Eulises Mina, ¡Gracias por tu hijo, gracias por tu hijo!

Eulises Mina, ¡Gracias por tu hijo, gracias por tu hijo!

El papá de Yerry, el goleador de Colombia, cuenta lo que viven él y su familia en el Mundial.

Eulises Mina

Eulises Mina (de azul), papá de Yerry Mina.

Foto:

ETCE

01 de julio 2018 , 12:28 p.m.

Parece el hermano mayor, no el papá. A sus 44 años tiene tanta o más pinta de futbolista que su enorme hijo, que más bien pudiera ser basquetbolista. Es ‘tarde libre’ para los jugadores de la Selección Colombia de Fútbol luego del triunfo sobre Senegal y la clasificación a los octavos de final del Mundial de Rusia.

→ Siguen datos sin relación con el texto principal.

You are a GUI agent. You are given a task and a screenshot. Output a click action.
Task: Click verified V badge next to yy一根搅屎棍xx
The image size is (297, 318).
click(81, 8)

En una mesa del restaurante Evoo, en el hotel Korston y centro comercial están acomodados los Mina González, encabezados por Eulises, el papá de Yerry. Eulises pide salmón. Los demás, pollo. Y algunos lamentan que no hay plátano en el menú.

“Vinimos seis personas a acompañarlo. Yo, el papá. La mamá, Marianella González, de aproximadamente 43 años; Juan José, el otro hermano de Yerry que tiene 13 años y futuro volante mixto del Deportivo Cali; está la novia de Yerry, Yeraldine Molina, y dos tíos, Gerardo González y Odimar Mancilla”, pasa lista Eulises.

Antes de comer, Eulises y Yerry se separan del grupo y hablan. “Le estaba dando un poco de consejo, que siempre hace falta. Le dije que todas las personas que estamos rodeándolo siempre tenemos que ser humildes, como él mismo. Es un hábito que todos debemos mantener para que podamos avanzar. Si la bendición de Dios nos llegó siendo humildes no podemos cambiar ahora”, dice Eulises.

La historia familiar de Yerry Fernando Mina González, el crac que con dos cabezazos es el nuevo goleador de la Selección en Rusia, se ha contado varias veces en él y cientos de deportistas colombianos. De pueblo pobre, encuentra en el deporte la opción de vida, en medio de los sacrificios. Esta vez el nombre del lugar es Guachené, Cauca, que con sus 20.000 habitantes solo es municipio hace 12 años.

Su papá no pudo ser portero de la Selección Colombia y su carrera profesional no tuvo éxito. La mamá lavó ropa, limpió y cocinó en casas para, entre los dos, llevar la comida a la mesa. Ha pasado el tiempo y las cosas han cambiado. Ahora comen en el mejor restaurante del mejor hotel de Kazán, acompañando, como todas las familias de todos los jugadores de Colombia.

Eulises es cálido. Habla con voz de marimba de chonta y acento de contradanza. Es dicharachero y transparente. Y se ríe con la fuerza de la nueva salsa choque que, como él dice, “es el baile característico de Guachené, donde todos somos negros azarosos”.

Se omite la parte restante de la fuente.